Perhaps you’ve recently upgraded to Mac OS X, and you notice your once acceptably fast blue-and-white Power Mac G3 beginning to show its age. Luckily, this Mac’s 100MHz system bus makes it a prime candidate for a processor upgrade, which can give you nearly top-of-the-line performance. Macworld Lab examined PowerLogix’s 450MHz PowerForce G4 ZIF card; Sonnet Technologies’ 400MHz and 500MHz Encore ZIF G4 cards; and XLR8’s 400MHz, 450MHz, and 500MHz Mach Speed G4 ZIF MPe cards. We found that although these cards performed similarly (relative to their speeds), those from Sonnet and XLR8 offered the most extras.
G4 or Not G4?
A G4 processor has a subprocessor called AltiVec (Apple calls it the Velocity Engine), which can dramatically boost performance–but only in applications designed to take advantage of it (such as Adobe Photoshop and some other image-editing programs, MP3 encoders, and video-editing packages). Not many applications are optimized for AltiVec, but if you happen to work with one of them every day, you’ll want a G4. And Mac OS X uses the Velocity Engine much more than Mac OS 9 does, so if you’re planning to switch to OS X, a G4 upgrade may be in order.
Anatomy of an Upgrade
A G4 processor cannot work in a blue-and-white Mac without a firmware patch, which modifies the ROM, preparing the motherboard for the upgrade. But only Sonnet provides a method for removing the patch; you would have to contact the other companies for a removal procedure (at press time, each was developing this procedure and was hesitant to release it).
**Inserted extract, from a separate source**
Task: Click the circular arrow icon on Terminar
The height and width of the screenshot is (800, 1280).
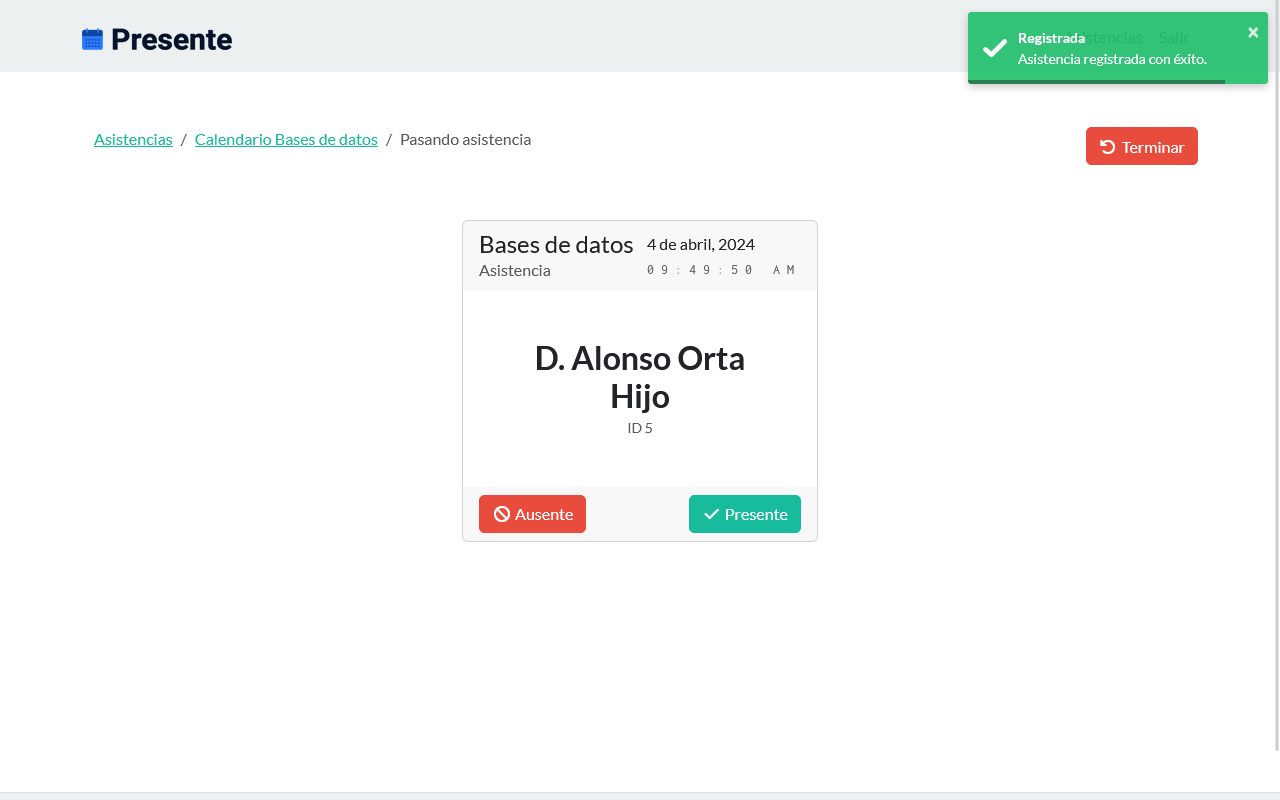Action: [1107, 147]
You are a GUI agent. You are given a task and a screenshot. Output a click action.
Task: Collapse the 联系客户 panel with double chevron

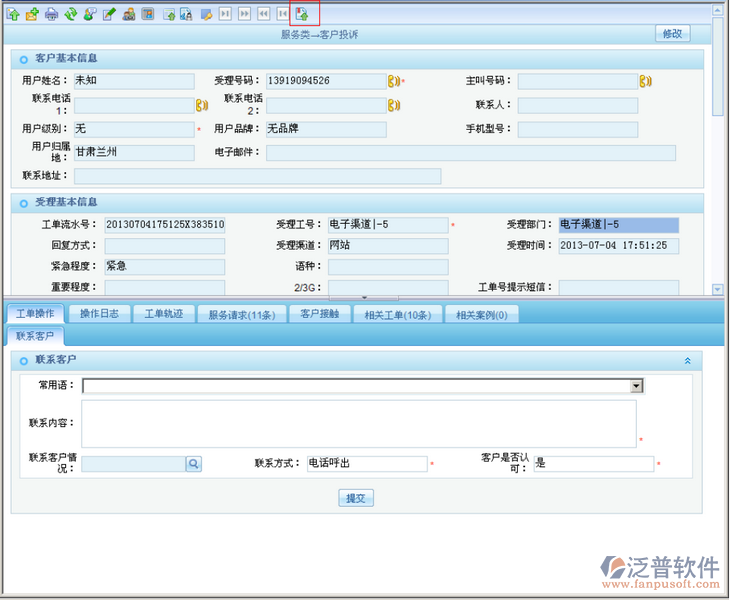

XLR8 had the best installation package, providing all of the necessary tools and excellent instructions. Sonnet’s instructions were also very well written–especially for users with little experience inside a Mac–with clear, descriptive illustrations and a minimum of jargon.
Controlling the Cache
Each card has a 1MB L2 cache that, by default, runs at half the processor’s speed. (The L2 cache stores frequently used instructions, allowing the processor to operate with greater efficiency.) All the cards come with software that monitors the cache, but the amount of control provided differs from company to company. PowerLogix and XLR8 provide control panels, but XLR8’s gives you more control over the cache’s speed and other performance parameters. Additionally, XLR8’s control panel checks the cache and sets it to the fastest possible settings (even if they exceed the default settings) automatically and reliably. Sonnet’s software is invisible to the user and sets the cache settings to the proper speed during startup. If you don’t intend to experiment with overclocking–driving the cache to a higher speed than is recommended, to squeeze out more performance–Sonnet’s arrangement will be preferable.
Pedal to the Metal
XLR8’s 450MHz Mach Speed G4 ZIF MPe had a slightly better Speedmark score than PowerLogix’s 450MHz PowerForce G4 ZIF; however, the difference was negligible–the Mach Speed beat the PowerForce by only a second when performing a Gaussian blur in Adobe Photoshop, and it even fell a few seconds behind when encoding an MP3 in SoundJam. The performance of both 450MHz upgrade cards was close to that of the 450MHz Power Mac G3 in our Speedmark and Quake III tests, but the upgrades’ speeds far exceeded the G3’s when it came to Photoshop, which is optimized for the G4.
The Speedmark subtest that looked specifically at disk speed confirmed that the Power Mac G4, with an ATA/66 controller and a newer hard drive, has much better disk performance than the blue-and-white Power Mac G3, with its slower SCSI hard drive. (The faster disk is part of the reason that the 466MHz Power Mac G4’s scores were better than those of the 500MHz upgrade cards.) Even if you upgrade your G3 and your hard drive, you’ll be limited by the slower ATA bus.
The upgrades from XLR8 are multiprocessor enabled (MPe). If you purchase a 400MHz MPe ZIF, you can use it as one of the processors in XLR8’s multiprocessor upgrade.
Macworld’s Buying Advice
XLR8’s upgrades come with all of the tools you need, and its products can later be incorporated into a multiprocessor upgrade. Sonnet’s good documentation and low prices make its upgrades exceptionally attractive. And software that works without intervention, along with easily removable firmware patches, makes Sonnet’s upgrade cards excellent choices for those who don’t enjoy tinkering with their machines. The 400MHz cards from these two manufacturers are sensible investments. However, the prices of the faster cards begin to approach those of used or refurbished Apple G4s, which have faster hard drives and CD-ROM drives. The G4 upgrade card from PowerLogix is technically sound, but it has no distinguishing features, and its rough documentation makes it less appealing than the others we tested.